Le rachat de Newcastle en octobre 2021, par un consortium dominé à 80% par le fonds souverain saoudien, avait traîné, mais la principale raison était une affaire de piratage par les Saoudiens de la diffusion des matches dans la région, au détriment de... la chaîne qatarie BeIN Sport.
La question des droits humains, également soulevée pour le rachat de Newcastle, n'aura que peu d'effet. Le récent Mondial 2022 a prouvé que le Qatar n'a pas grand chose à craindre en termes de réprobation internationale.
Les récentes accusations de fraude massive lancée par la Premier League contre Manchester City pourraient, elles, ternir l'aura des investisseurs du Golfe, mais pas au point de bloquer une prise de contrôle qatarie.
L'intérêt des pays du Golfe pour la Premier League, premier championnat de football au monde, avec ses droits de diffusions gigantesques et son écho mondial, n'est pas surprenant.
«Nouvelle escalade»
Mais il «ne peut pas être vu que sur un plan économique», souligne auprès de l'AFP Danyel Reiche, professeur-associé sur le campus de la Georgetown University au Qatar.

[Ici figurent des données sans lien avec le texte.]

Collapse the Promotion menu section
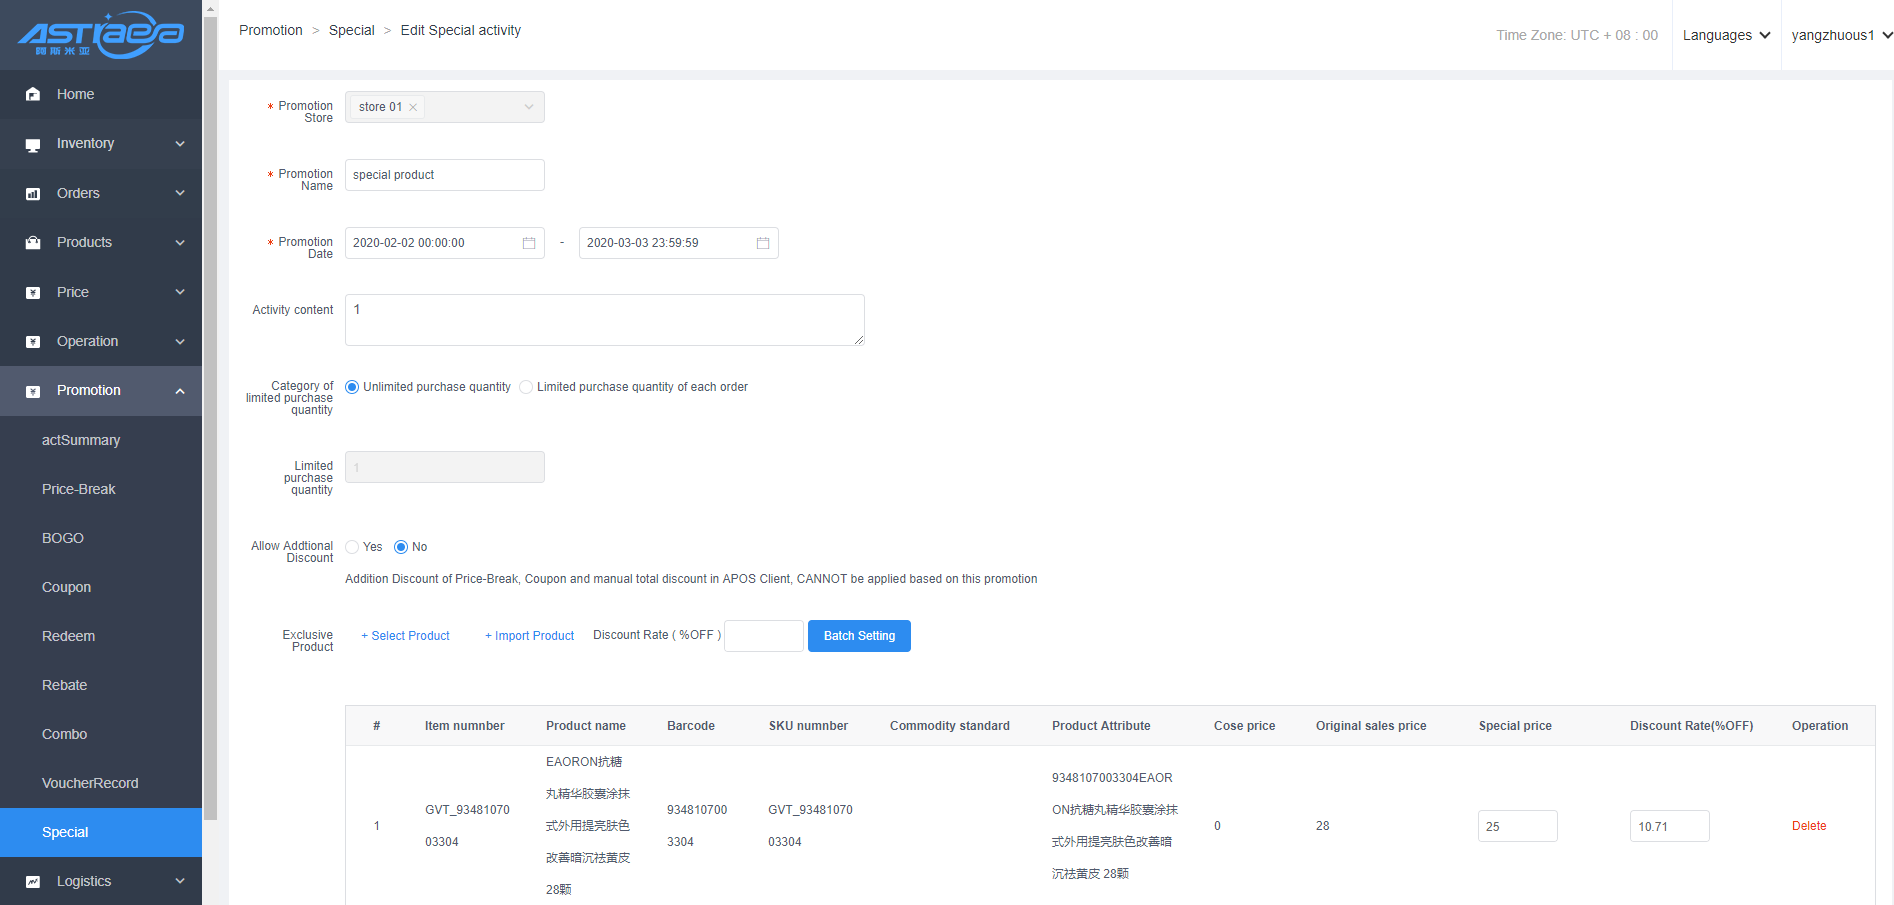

«Il entre dans l'objectif de donner une meilleure image de marque aux pays (de la région) et comme outil de relations internationales», poursuit ce spécialiste du sport qui a dirigé un projet d'étude sur le Mondial 2022. «L'acquisition de Manchester United serait tout à fait cohérente», remarque-t-il.
La rivalité locale entre City et United deviendrait alors le théâtre d'une bataille symbolique entre les Emirats arabes unis et le Qatar, deux pays rivaux du Golfe, rappelle le chercheur.
La facture dépassera en tout cas très largement les 70 millions d'euros déboursés par QSI pour le PSG en 2011 ou les 230 M EUR d'Abou Dhabi pour City en 2008.
Alors que les Glazer avaient «payé» 900 millions d’euros – la majeure partie avait été financée par endettement et mise à la charge du club – la valorisation des «Red Devils», cotés à la bourse de New York, a progressé de 60% depuis leur mise en vente, dépassant les 3,6 milliards d'euros.
Engagé seulement en Ligue Europa cette saison, mais 3e du championnat, le club fait face à de sacrés défis en dehors des terrains: 580 millions d’euros de dette, 345 millions d’euros d'indemnités de transfert encore dus et un stade, Old Trafford, laissé en friche par les Glazer, à rénover, voire à reconstruire. Pas de quoi effrayer le Qatar qui pourrait s'offrir en plus d'un club connu dans le monde entier un record, celui du rachat le plus élevé de l'histoire, tous sports confondus.